[指示]:
ラグビー日本代表対アルゼンチン代表の試合記事を読み、次の問いに答えてください。
(a) 試合の前の天気予報は何でしたか。
(b) 前半2分にDGを決めたのは誰ですか。
(c) 記事に書かれているのは第何回のワールドカップですか。

1998/9/15
日本代表 VS アルゼンチン代表

フォト
日本代表
VS
アルゼンチン代表
44
26
前半
12
29
2
TRY
2
2
GOAL
1
3
PG
0
1
DG
0
18
後半
17
2
TRY
2
1
GOAL
2
1
PG
0
1
DG
1


中道(神戸製鋼)
FW
ボッカ(21)
薫田(東芝府中)
レデスマ(25)(ウ)
中村直人(サントリー)
ロンチェロ(21)
桜庭(新日鉄釜石)
アルブ(22)(カ・ア)
田沼(リコー)
ロベ(23)(カ・ア)
渡辺(東芝府中)
マルティン(29)(ウ)
スミス(豊田自動織機)
ルイス(23)(ア)
伊藤剛臣(神戸製鋼)
シルバ(21)
村田(東芝府中)
HB
ディアス(25)
岩淵(神戸製鋼)
フセーイ(23)
増保(神戸製鋼)
TB
ビエン(24)
元木(神戸製鋼)
ガルシア(25)(ウ)
マコーミック(東芝府中)
シモーネ(23)(カ・ウ)
大畑(神戸製鋼)
コルレト(20)
松田(東芝府中)
FB
ストオルトーニ(21)

*アルゼンチン代表の選手名の後の数字は年令。
その後のカタカナは8月のWC最終予選に先発出場したことを意味する。
(カ)はカナダ戦。(ア)はアメリカ戦。(ウ)はウルグアイ戦。


 

ジャパンよ、あれがウェールズの灯だ!
日本代表のWCアジア最終予選出場の門出を祝うべきこの試合でしたが、天気予報は雨。しかも午後には強くなるという事で、グラウンドコンディションが心配されましたが、全く当たらなかった天気予報のお陰で素晴らしいゲームになりました。 この試合を見た日本中のラグビーファンは安心してジャパンをシンガポールに送り出す気持ちになります。
第4回ワールドカップ。ウェールズ行きの切符はもう手の届くところまで来ました。

試合経過
前半2分、日本はアルゼンチン陣で中央20mのDGを岩淵が決める。 (3−0)
9分、日本はアルゼンチンノット10mの反則で得たゴール前のPGを村田が難なく決める。(6−0)
15分、日本陣に攻め込んだアルゼンチンはゴール前のスクラムからサイドを突いて、右隅にトライ。ゴール成功。(6−7)
20分、日本はアルゼンチン陣でのラインアウトからサインプレー。マコーミック、元木、大畑と渡り、大畑が素晴らしいスピードでアルゼンチンディフェンスを突破。ゴール左にトライ。ゴール成功。(13−7)

[資料]:
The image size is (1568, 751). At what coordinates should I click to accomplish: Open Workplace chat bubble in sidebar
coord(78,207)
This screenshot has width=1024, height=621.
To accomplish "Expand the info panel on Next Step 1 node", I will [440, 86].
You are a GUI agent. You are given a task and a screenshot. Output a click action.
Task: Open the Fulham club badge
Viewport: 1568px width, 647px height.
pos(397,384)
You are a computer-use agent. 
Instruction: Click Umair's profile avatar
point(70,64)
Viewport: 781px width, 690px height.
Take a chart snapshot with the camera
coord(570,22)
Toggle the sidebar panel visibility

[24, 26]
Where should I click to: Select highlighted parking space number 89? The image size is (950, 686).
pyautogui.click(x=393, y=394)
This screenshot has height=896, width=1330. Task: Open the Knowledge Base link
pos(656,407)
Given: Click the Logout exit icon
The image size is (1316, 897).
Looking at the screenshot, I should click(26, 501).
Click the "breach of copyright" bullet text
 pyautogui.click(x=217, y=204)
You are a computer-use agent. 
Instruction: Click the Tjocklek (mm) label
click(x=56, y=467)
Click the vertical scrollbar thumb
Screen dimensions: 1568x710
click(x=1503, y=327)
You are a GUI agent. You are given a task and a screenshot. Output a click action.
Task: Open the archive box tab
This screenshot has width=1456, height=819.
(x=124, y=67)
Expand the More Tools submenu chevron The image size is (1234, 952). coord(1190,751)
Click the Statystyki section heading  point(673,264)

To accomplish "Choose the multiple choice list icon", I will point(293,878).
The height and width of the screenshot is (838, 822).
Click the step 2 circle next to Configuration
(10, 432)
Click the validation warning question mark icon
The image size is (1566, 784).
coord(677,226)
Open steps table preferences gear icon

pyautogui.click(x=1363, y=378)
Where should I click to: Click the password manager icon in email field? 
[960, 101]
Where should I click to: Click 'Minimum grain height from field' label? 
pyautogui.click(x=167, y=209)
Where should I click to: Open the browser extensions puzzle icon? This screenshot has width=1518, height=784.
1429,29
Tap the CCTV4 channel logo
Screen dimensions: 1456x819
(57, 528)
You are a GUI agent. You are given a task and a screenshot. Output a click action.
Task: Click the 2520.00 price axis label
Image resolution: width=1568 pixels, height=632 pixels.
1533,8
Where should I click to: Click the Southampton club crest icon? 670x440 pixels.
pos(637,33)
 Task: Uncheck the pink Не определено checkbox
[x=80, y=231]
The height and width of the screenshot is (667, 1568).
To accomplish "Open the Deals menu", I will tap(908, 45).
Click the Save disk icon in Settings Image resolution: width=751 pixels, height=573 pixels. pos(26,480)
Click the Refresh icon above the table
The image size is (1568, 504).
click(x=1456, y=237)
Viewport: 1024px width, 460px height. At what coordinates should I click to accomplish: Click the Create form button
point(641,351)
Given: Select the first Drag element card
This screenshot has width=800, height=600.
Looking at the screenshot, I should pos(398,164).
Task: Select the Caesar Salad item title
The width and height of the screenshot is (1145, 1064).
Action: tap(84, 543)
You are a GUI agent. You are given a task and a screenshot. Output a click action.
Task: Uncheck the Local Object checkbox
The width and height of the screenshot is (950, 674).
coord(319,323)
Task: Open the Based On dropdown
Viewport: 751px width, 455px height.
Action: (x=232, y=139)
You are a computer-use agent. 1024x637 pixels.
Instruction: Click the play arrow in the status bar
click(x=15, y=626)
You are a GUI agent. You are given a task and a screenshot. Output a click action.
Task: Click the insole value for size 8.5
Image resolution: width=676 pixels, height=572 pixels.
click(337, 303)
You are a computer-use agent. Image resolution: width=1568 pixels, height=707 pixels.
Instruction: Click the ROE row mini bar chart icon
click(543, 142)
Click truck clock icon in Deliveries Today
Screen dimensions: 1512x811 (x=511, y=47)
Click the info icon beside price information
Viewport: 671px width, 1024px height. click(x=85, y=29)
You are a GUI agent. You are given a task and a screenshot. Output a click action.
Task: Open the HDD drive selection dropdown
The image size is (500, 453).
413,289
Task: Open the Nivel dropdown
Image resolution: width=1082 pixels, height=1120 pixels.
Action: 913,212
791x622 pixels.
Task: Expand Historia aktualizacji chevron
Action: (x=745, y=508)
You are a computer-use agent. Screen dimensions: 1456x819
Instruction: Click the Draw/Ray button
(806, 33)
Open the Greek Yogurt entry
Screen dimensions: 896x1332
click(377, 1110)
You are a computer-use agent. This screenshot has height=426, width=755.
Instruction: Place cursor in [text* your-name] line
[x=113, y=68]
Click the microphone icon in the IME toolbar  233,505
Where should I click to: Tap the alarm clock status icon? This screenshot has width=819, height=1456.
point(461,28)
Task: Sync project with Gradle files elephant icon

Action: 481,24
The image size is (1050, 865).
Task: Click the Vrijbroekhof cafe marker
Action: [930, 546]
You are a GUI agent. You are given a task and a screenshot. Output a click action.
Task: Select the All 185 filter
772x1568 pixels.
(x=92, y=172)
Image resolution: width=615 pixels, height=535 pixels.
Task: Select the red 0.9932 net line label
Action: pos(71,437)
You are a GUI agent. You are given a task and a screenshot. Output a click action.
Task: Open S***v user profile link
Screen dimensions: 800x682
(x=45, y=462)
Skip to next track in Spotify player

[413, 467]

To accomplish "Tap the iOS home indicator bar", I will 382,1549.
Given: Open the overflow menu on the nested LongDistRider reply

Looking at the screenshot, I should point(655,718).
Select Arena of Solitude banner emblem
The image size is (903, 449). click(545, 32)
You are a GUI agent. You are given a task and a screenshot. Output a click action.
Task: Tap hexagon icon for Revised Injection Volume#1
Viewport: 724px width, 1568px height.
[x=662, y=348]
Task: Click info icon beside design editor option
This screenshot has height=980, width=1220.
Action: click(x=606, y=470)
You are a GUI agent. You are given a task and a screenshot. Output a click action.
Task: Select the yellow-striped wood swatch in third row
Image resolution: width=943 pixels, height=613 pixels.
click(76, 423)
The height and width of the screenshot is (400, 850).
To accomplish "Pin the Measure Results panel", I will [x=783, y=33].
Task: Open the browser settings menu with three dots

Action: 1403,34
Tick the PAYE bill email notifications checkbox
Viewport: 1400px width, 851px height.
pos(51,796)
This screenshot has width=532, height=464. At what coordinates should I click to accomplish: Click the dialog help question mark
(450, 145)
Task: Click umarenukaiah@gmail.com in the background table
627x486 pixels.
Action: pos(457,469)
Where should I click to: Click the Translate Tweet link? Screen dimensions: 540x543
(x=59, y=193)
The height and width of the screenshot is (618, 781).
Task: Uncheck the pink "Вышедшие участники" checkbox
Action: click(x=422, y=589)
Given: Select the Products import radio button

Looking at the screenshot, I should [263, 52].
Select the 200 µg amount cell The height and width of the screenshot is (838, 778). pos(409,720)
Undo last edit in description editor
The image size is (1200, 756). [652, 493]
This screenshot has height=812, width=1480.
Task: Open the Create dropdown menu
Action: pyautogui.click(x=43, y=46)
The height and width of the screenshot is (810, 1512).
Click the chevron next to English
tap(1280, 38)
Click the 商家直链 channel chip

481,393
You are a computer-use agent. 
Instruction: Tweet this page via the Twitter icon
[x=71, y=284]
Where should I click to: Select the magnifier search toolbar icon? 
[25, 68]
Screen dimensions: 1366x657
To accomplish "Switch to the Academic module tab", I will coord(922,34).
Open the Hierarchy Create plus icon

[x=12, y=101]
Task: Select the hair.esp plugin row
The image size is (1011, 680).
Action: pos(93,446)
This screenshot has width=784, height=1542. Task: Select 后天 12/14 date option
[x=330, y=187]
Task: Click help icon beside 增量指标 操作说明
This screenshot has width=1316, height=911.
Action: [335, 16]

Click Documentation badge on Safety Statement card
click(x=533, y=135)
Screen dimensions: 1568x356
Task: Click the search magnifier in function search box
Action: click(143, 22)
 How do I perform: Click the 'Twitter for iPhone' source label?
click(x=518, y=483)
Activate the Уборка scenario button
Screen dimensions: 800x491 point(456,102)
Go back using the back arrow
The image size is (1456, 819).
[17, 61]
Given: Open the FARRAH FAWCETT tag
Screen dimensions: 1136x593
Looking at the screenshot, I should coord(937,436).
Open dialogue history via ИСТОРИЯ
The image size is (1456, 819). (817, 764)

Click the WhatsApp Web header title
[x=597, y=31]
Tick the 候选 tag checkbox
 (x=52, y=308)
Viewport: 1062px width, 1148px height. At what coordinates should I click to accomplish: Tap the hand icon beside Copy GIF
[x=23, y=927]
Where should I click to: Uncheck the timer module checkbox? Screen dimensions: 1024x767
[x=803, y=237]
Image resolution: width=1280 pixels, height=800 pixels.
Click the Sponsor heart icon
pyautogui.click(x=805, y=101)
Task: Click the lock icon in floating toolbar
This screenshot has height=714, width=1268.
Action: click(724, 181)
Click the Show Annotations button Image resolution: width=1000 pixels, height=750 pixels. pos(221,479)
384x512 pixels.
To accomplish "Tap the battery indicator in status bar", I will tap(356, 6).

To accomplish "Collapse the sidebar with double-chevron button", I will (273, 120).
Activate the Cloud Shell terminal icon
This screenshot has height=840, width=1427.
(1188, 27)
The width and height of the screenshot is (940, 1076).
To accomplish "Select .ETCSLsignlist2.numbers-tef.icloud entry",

[解答]:
(a) 雨
(b) 岩淵
(c) 第4回